Monday, December 23, 2013

The Tower (2012) Movie Thoughts




Babysitter-less single dad brings his daughter to work on Xmas eve as his workplace, the newly completed Tower Sky. And this high tech duo of residential skyscrapers is filling to the brim with workers, execs, residents, and security detail as the holiday eve's grand festivities begin to ramp up. Drama is an expected norm during the holidays (To be fair, there is already much of it from the offset.). But when a helicopter accident near the upper floors sets the upper floors ablaze, it's like watching our greatest fears of nature coming back with a harsh reminder of who's boss.

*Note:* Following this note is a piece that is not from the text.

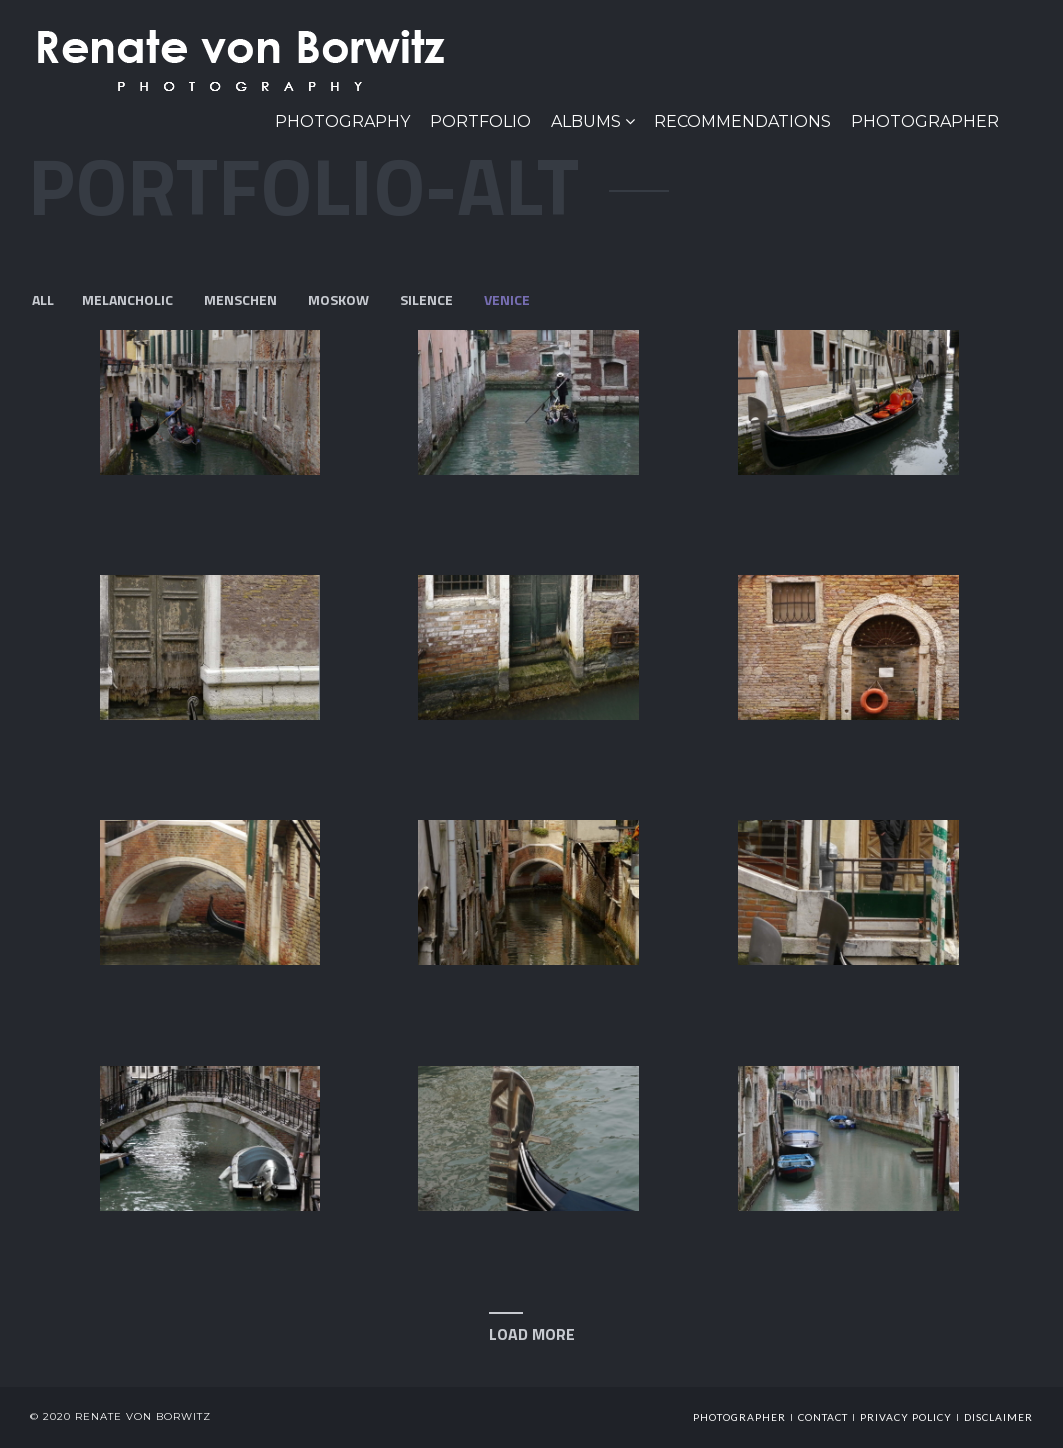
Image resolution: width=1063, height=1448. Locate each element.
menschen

Never let it be said that South Korea doesn't love generations of Hollywood spectacle. Because the director of the ill-fated monster-dreck, Sector 7, Kim Ji-hoon has gone ahead and given the world his answer to Irwin Allen with The Tower. Adorned with grand sets, impressive effects, and an insane cast, his sprawling, often impressively mounted disaster epic is probably as big a South Korean film could ever be. Perhaps the ultimate expression of "making it" in terms of numbers, The Tower is on its face a tonal superball with budget to spare. As for whether or not it is a rousing success, perhaps that best requires a little more detail. While being infinitely better than his previous, this wacky take on Gullermin's The Towering Inferno suffers from perhaps too much in the promise, and rarely enough in the final execution. It's a grand piece that flags when it should soar, and largely due to almost copping the worst instincts of American directors like Michael Bay, or even Roland Emmerich. So yes, there is also an identity crisis happening throughout that keeps the whole from grabbing like it probably should.


One place where the film does shine, is in the colorful cast representing many of the classic disaster epic archetypes. From the previously mentioned single dad working as the building's maintenance supervisor, to the veteran firefighter(Sol Kyung-gu, in a well-grounded performance) with one more Xmas eve away from his long suffering wife. We even have a love interest in the form of chinese restaurant manager played by S.Korea's "Romance Queen", Son Ye-Jin. Also along for the ride, include a fresh young firefighting rookie with much to prove, a middle-aged janitor with a teen son watching helplessly from the ground, the woefully irresponsible company president, and a young cook with trendy girl in tow. The cast itself representing over a decade-plus's worth of memorable television stars and idols screaming away in what amounts to a great demo reel for a potentially singular theme park attraction.




But a lot of where Ji-hoon and company excel, are in technical acrobatics, and some effective deathtrap images. For a film of a significantly lower budget (at roughly 10 million US), there are moments here that rival the largest Hollywood can conceivably dole out. It's not unlike planting a blazing flag atop a mountain of bigger-is-better cinematic achievement. Among the ballsiest director reel ready moments include an out of the building hair-breadth escape via a window washing gondola with too many survivors on it, and a tense walk across an unstable, nearly all glass bridge between towers. If anything undermines these scenes, it's the editing which teeters from sharp, to downright corner-cutting as tension tends to suffer as a result. Several potentially groundbreaking action moments find themselves undone by choices that could so easily have been avoided with a little faith.


Much like these issues, the story setups are well established, yet the film tends to sell itself short. There are numerous subplots, not all of which are tied up by the Bay-esque finale. In fact, many of the central plot's problems stem from a deliberate effort in the first half to establish characters we would soon see as either borderline villianous get no real comeuppance. It is such a pervasive part of the latter third, that it almost clocks as accidental theme. The problems really seep in once it becomes clear that responsibility for all of this is almost scuttled to nearly ignored. Possibly a victim of heavy cutting, such a busy film seems hellbent on maintaining a two hour running time, which it barely clocks in at. If anything is improved by this, it's the lack of irritation that often follows in the wake of Ji-hoon's inspirations. Christian jokes aside, the piece never ends up anywhere as putrid and cheap as many of america's more recent disaster fare. This, plus some pretty decent performances across the board work as saving graces if there ever were any.


Still, there is a sense of global intent which is something worth celebrating a little here. In a work that almost metaphorically resembles the central setting, there is much to hem and haw about in terms of production, but seams occasionally point toward hazards that threaten the whole. But even if it isn't a top to bottom success, there is something to be said for cinema of the world responding to H-town with such ambition and energy.  There are fewer subgenres that speak to a universal audience the way grand scale calamity does, and The Tower does its ample best to be one that not only speaks to a local audience, but to all. Once one surrenders onesself to it, it's big, loud, occasionally delirious fun. But studio pressures, derivative choices, and some real dearth of emotional involvement remain its greatest structural defects.